Nous nous sommes arrêtés au fait qu'à la fin des années 1950 en URSS, il n'y avait pas un seul ordinateur capable de résoudre efficacement la tâche de viser un missile anti-missile. Mais attendez, nous étions l'un des pionniers de l'informatique ? Ou pas? En fait, l'histoire des ordinateurs soviétiques est un peu plus compliquée qu'il n'y paraît.

MESM

Cela a commencé dans l'Union immédiatement après la guerre (avec un léger retard par rapport aux États-Unis et à la Grande-Bretagne, devant tous les autres pays) indépendamment dans deux endroits (Kiev et Moscou), avec deux personnes - Sergei Aleksandrovich Lebedev et Isaak Semenovich Brook (respectivement MESM et M-1).

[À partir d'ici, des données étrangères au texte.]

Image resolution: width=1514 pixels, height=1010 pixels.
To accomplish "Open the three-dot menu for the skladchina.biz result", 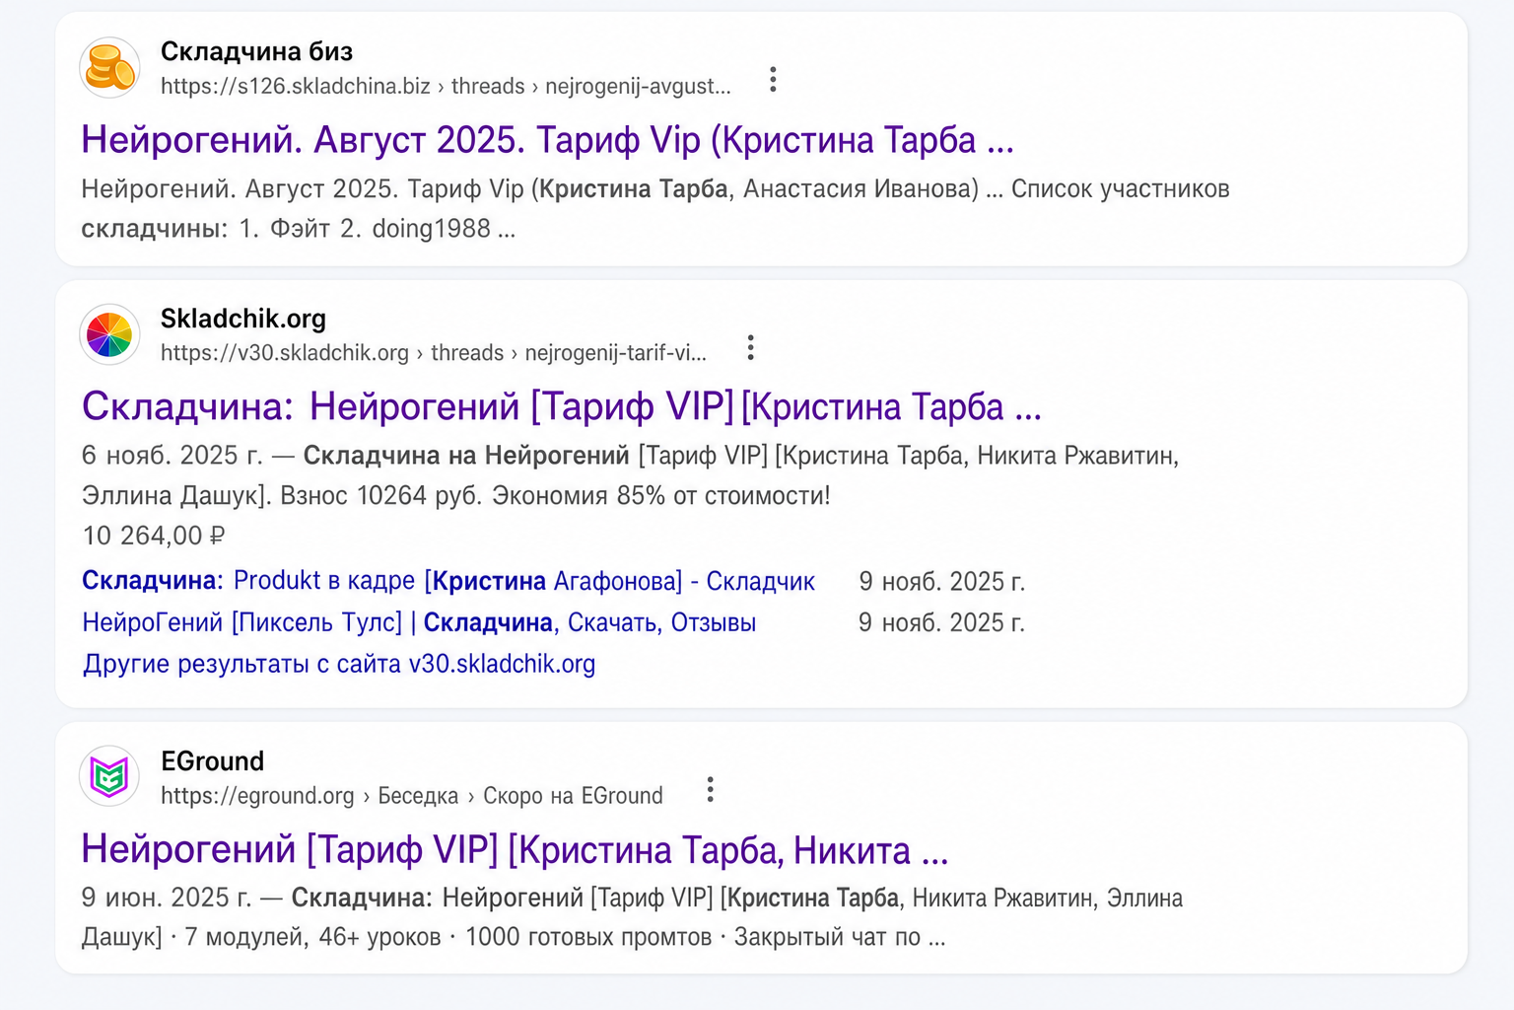I will tap(773, 80).
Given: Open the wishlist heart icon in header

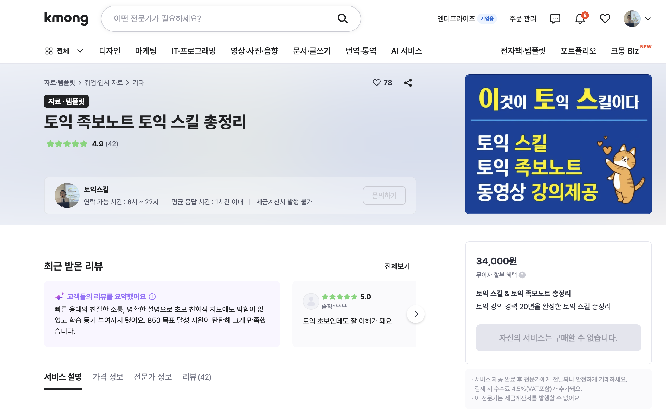Looking at the screenshot, I should (x=605, y=18).
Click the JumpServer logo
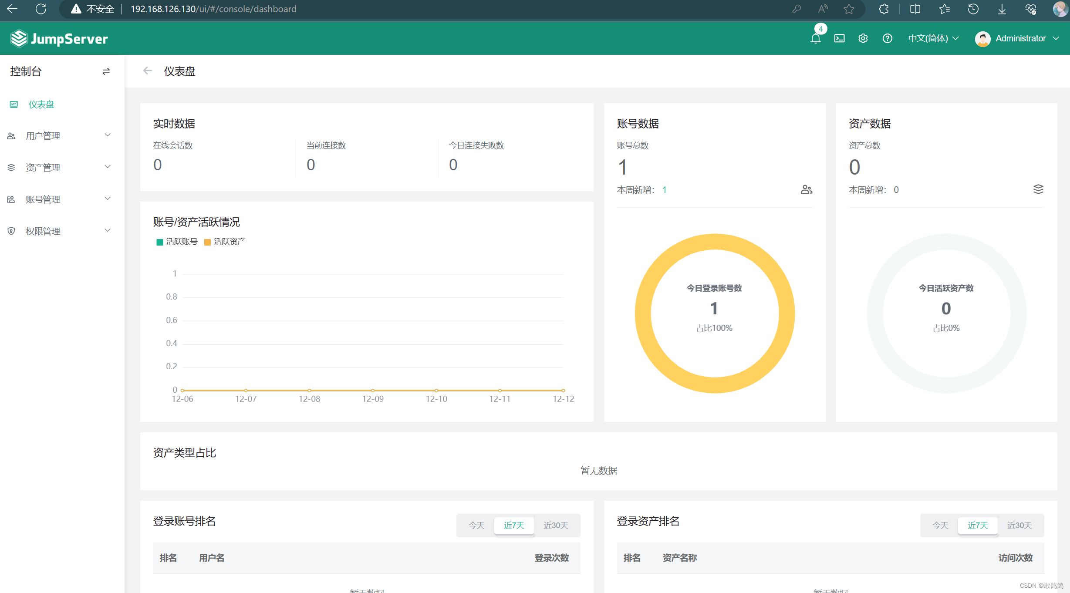Viewport: 1070px width, 593px height. [x=59, y=38]
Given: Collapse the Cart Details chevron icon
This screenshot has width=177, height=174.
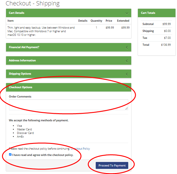Looking at the screenshot, I should [x=127, y=14].
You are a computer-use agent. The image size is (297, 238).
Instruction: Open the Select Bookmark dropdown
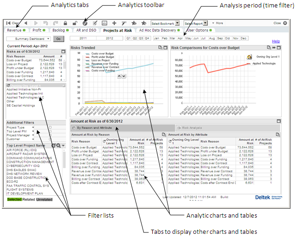(x=165, y=23)
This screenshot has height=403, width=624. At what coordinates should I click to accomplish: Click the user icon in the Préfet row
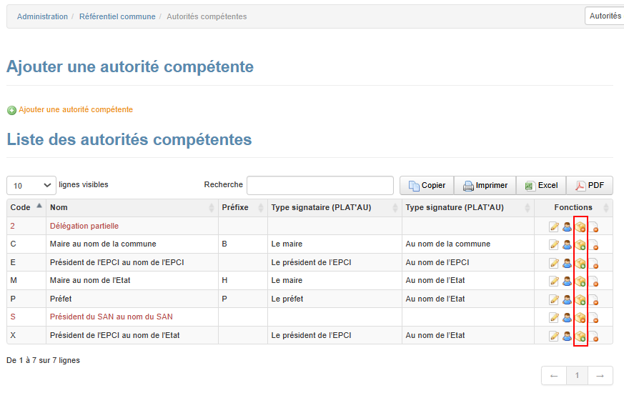[x=567, y=299]
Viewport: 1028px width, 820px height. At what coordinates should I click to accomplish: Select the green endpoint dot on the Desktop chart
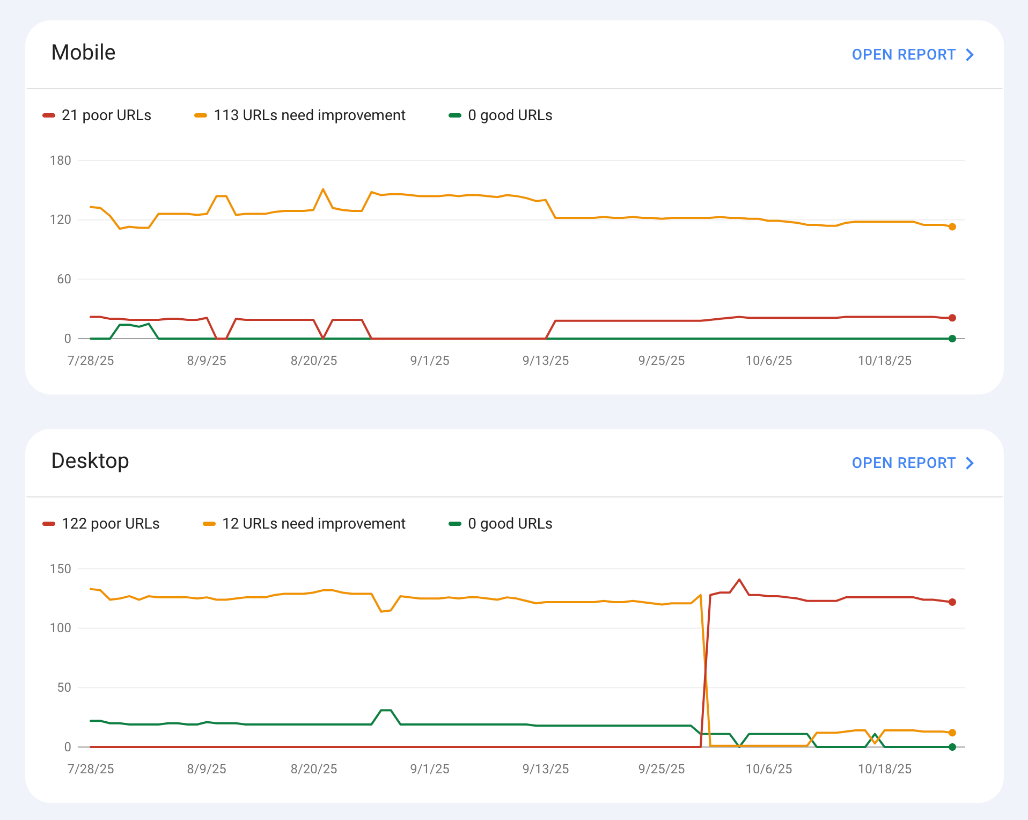click(952, 747)
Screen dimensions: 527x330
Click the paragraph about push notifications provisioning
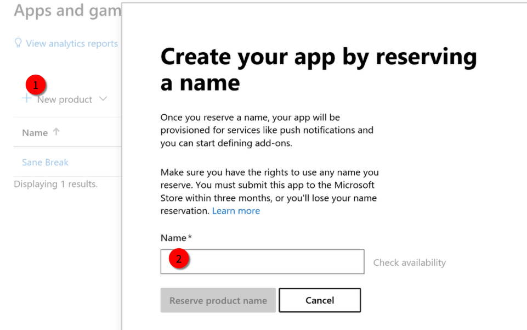pyautogui.click(x=267, y=130)
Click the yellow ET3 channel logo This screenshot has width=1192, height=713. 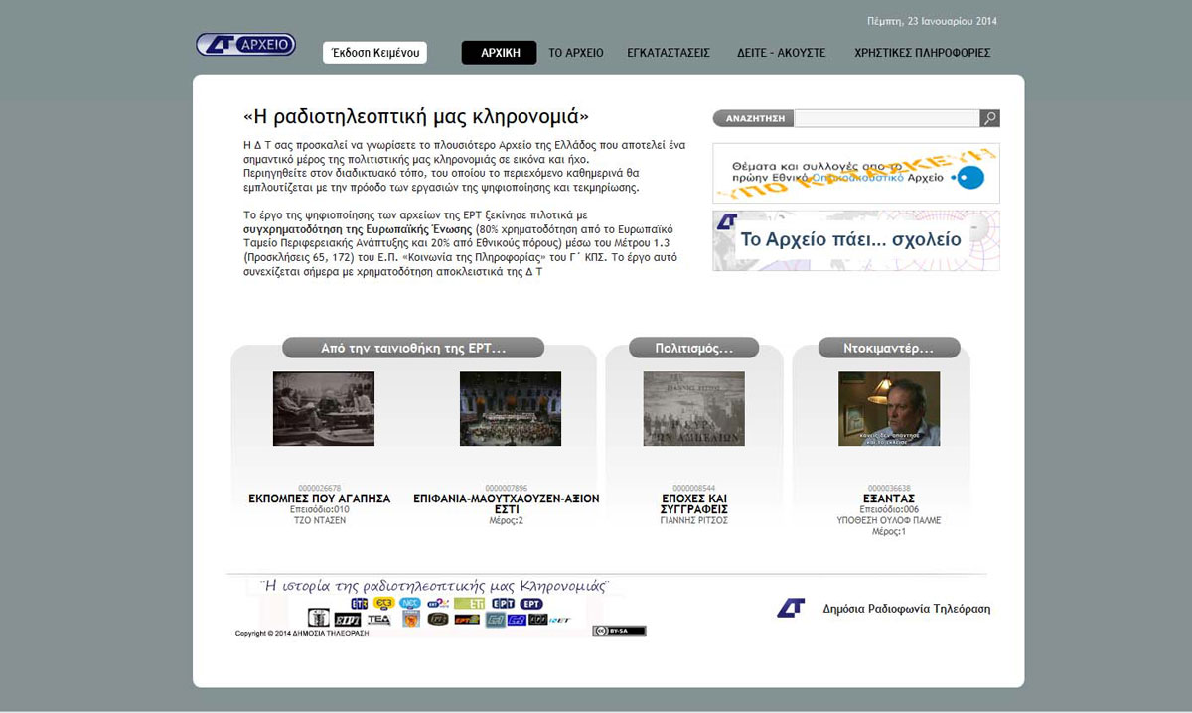(383, 603)
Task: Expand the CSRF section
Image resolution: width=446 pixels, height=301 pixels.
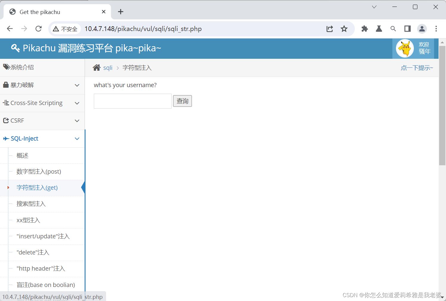Action: click(77, 121)
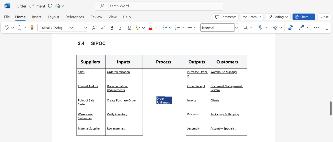Toggle bold formatting
Viewport: 333px width, 142px height.
112,28
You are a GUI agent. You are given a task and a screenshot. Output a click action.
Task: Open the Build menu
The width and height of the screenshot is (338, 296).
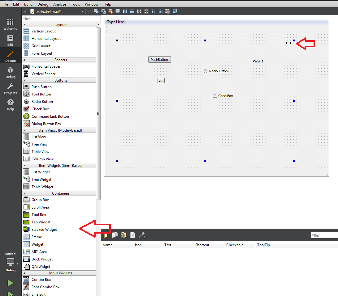tap(28, 4)
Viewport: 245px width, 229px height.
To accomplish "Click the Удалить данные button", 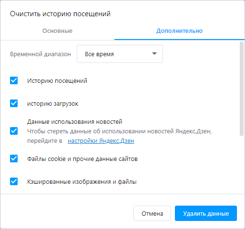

Le MESM, comme le SSEM britannique, a été conçu comme un modèle, c'est pourquoi il s'appelait à l'origine le modèle de machine à compter électronique. Mais, contrairement à SSEM, la mise en page s'est avérée tout à fait réalisable. Et les programmes écrits pour lui, les premiers dans l'histoire de la Russie, avaient une signification pratique presque dès le début. Au début du développement du premier ordinateur soviétique, Lebedev était déjà un jeune scientifique accompli. Pendant longtemps et avec succès, il s'est engagé dans le génie électrique, en 1945, il a été élu membre à part entière de l'Académie des sciences de la RSS d'Ukraine, en mai 1946, il a été nommé directeur de l'Institut de l'énergie de l'Académie des sciences de la RSS d'Ukraine à Kiev. En 1947, après la division de l'institut, Lebedev devint directeur de l'Institut de génie électrique de l'Académie des sciences de la RSS d'Ukraine et y organisa en même temps un laboratoire de modélisation et de technologie informatique.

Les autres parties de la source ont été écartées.